Transport, encryption, authentication protocol
This project is maintained by Luca Fulchir
RSS feedWhile re-implementing the full-security handshake in the rewrite of libFenrir, I came across the old problem of stateful vs stateless handshakes, and what it means for (D)DOS attacks.
After thinking about it for a while, let me introduce you to a slight modification of the full-security handshake to have the best world of bot stateful and stateless handshakes.
We will go through various design, and quickly analyze various solutions from TCP to minimaLT.
We want a connection. Let’s leave aside the “difficult” crypto stuff, and let’s just concentrate on the current solutions.
The famous 3-way handshake.
SYN
– SYN/ACK
– ACK
. Completely stateful.
The server needs to track the IP:PORT
combination to differentiate each client.
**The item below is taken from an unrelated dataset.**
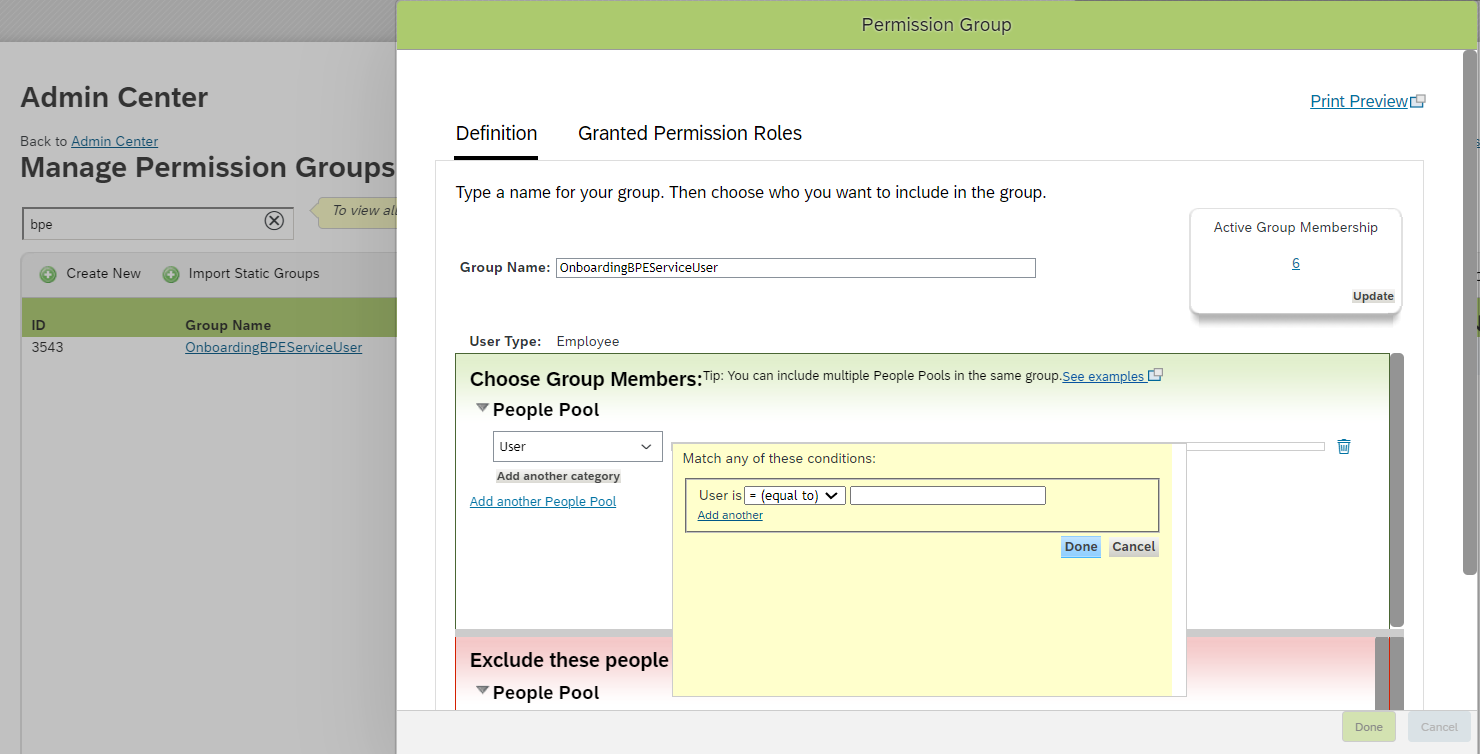Collapse the People Pool under Choose Group Members

click(483, 406)
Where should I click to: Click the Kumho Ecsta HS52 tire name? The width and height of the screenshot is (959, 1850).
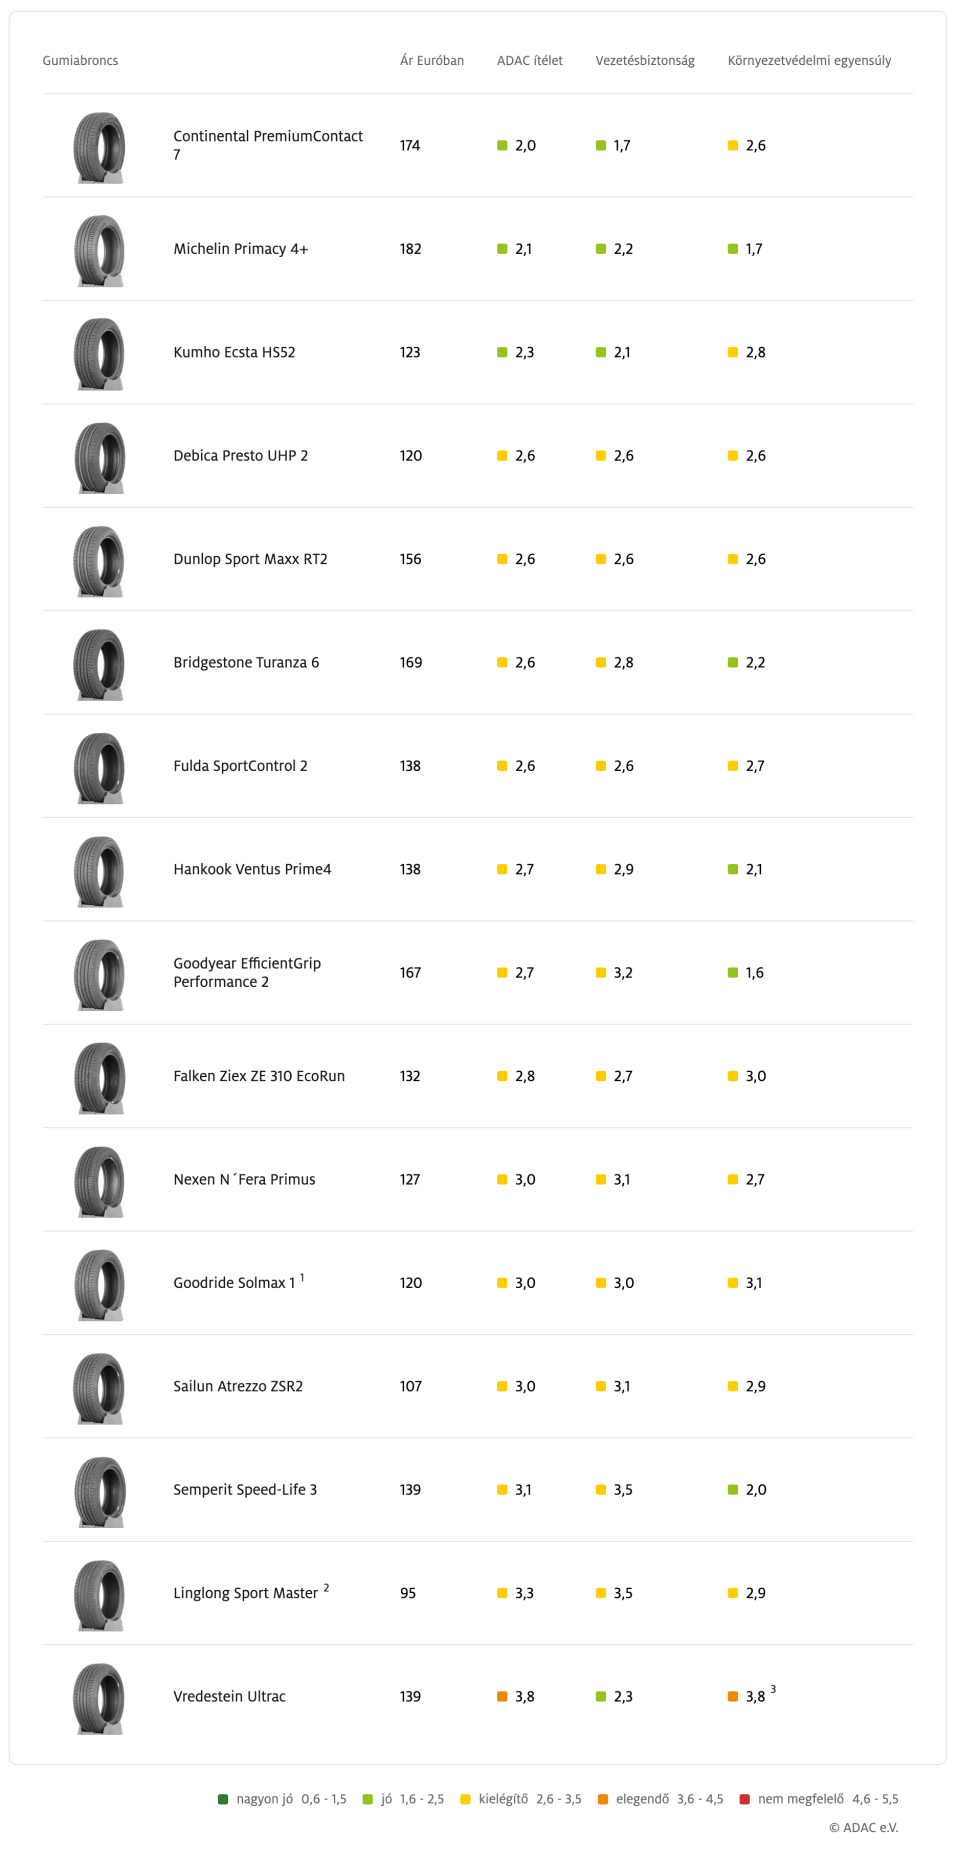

This is true not only for the connection, but also for the initial packets exchanged
while establishing the connection.
We can not allow a connection without having done the full 3-way handshake, otherwise
we risk allocating too many resources, and a malicious client might fill our ram/cpu
way too easily. To avoid this problem, we need to make sure that when we have received
an ACK
the client has already sent a SYN
and we actually responded with a SYN/ACK
.
But how to do that? Simple, we keep a table of every combination of SYN/ACK
, ip and port
that we see. Then we can decide if that ACK
has already gone through a SYN
before.
This way we are a bit more sure that the client is not making us allocate resources
that will be unused.
An other parameter is checked on the server side during the handhsake is the sequence number (SEQ
).
The server has to check that the sequence number it sends during the SYN/ACK
and the ACK
it will receive are sequential.
Historically, TCP implementations started handshakes with predictable SEQ
numbers,
so an attacker could spoof a handshake even if he did not actually receive the SYN/ACK
packet.
Today the implementations are careful to choose random parameters to avoid connection spoofing.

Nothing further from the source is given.